◆ **Exercise objective**
All lines from the one containing "Click Sair do Jogo to exit" through the end of the data below must be reproduced exactly, and no others.

Data records START

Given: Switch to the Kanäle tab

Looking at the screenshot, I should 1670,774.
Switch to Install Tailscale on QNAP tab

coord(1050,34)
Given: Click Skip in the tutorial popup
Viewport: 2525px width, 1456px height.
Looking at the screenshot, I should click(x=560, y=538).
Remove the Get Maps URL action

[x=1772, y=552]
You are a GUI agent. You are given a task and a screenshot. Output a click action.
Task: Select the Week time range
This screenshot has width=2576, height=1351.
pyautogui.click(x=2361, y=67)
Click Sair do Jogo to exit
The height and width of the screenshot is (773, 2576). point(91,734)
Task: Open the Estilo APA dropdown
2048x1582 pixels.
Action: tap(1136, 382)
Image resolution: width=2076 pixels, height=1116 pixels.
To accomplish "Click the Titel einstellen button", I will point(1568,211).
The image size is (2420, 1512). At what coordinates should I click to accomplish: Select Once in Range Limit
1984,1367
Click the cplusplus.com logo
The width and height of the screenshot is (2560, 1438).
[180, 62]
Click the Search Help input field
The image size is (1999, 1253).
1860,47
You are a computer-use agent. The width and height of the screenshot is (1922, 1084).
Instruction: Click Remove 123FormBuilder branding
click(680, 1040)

Data records END

◆ **Reply**
Click Sair do Jogo to exit
The height and width of the screenshot is (773, 2576). point(91,734)
Task: Open the Estilo APA dropdown
2048x1582 pixels.
Action: tap(1136, 382)
Image resolution: width=2076 pixels, height=1116 pixels.
To accomplish "Click the Titel einstellen button", I will point(1568,211).
The image size is (2420, 1512). At what coordinates should I click to accomplish: Select Once in Range Limit
1984,1367
Click the cplusplus.com logo
The width and height of the screenshot is (2560, 1438).
[180, 62]
Click the Search Help input field
The image size is (1999, 1253).
1860,47
You are a computer-use agent. The width and height of the screenshot is (1922, 1084).
Instruction: Click Remove 123FormBuilder branding
click(680, 1040)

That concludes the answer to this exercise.